___ EXERCISE INPUT
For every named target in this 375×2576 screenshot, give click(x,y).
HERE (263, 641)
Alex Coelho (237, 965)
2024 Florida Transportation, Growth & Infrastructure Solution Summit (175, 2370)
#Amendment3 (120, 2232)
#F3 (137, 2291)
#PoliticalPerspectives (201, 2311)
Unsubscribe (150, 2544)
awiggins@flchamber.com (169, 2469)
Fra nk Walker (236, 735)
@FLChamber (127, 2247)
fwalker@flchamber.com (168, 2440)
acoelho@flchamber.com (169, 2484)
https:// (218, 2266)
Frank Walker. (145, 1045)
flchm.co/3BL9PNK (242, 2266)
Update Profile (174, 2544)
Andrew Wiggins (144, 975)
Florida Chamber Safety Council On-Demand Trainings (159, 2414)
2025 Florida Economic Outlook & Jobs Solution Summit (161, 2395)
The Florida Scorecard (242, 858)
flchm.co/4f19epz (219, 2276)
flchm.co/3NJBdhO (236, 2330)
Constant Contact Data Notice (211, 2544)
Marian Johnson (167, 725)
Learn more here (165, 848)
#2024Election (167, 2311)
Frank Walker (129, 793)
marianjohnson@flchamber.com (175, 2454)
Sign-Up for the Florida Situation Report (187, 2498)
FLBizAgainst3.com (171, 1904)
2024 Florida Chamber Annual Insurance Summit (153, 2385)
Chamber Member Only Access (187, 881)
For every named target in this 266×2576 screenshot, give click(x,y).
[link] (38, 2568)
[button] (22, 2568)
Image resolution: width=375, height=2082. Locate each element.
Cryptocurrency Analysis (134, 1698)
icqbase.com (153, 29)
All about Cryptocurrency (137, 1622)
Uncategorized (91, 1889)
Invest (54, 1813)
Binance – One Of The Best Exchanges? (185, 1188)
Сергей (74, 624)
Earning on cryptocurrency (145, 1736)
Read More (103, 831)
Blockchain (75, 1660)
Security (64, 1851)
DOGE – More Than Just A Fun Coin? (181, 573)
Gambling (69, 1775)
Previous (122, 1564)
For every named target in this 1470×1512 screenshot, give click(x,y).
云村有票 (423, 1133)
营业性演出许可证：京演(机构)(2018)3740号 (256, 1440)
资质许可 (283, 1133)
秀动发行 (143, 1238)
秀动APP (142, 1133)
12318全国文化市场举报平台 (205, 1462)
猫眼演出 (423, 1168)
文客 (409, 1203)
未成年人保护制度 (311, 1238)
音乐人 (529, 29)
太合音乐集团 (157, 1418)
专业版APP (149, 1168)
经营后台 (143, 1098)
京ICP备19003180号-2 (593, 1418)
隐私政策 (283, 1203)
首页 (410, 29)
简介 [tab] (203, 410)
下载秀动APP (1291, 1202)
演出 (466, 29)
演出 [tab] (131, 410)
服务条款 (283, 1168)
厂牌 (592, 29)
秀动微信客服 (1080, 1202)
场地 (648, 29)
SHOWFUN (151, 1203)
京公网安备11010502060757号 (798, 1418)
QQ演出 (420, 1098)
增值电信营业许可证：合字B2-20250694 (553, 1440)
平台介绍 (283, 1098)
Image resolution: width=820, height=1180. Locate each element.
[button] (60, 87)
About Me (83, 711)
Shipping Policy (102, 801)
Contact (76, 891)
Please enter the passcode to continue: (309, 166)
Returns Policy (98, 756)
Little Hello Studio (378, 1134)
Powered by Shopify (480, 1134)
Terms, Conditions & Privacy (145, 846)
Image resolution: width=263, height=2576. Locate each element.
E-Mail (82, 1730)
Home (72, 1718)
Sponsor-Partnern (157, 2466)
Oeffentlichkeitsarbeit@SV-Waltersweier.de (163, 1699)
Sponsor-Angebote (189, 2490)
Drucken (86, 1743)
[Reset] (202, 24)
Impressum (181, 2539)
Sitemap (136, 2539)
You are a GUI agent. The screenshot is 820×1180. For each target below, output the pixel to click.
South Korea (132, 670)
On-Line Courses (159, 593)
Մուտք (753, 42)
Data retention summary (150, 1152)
______
Working through the records, find each line containing the word "every" and copy it.

- [SOLUTION TO THIS TASK]
For every named target in this 375×2576 screenshot, give click(x,y).
For every named target in this 266×2576 screenshot, give click(x,y).
For every named target in this 1470×1512 screenshot, give click(x,y).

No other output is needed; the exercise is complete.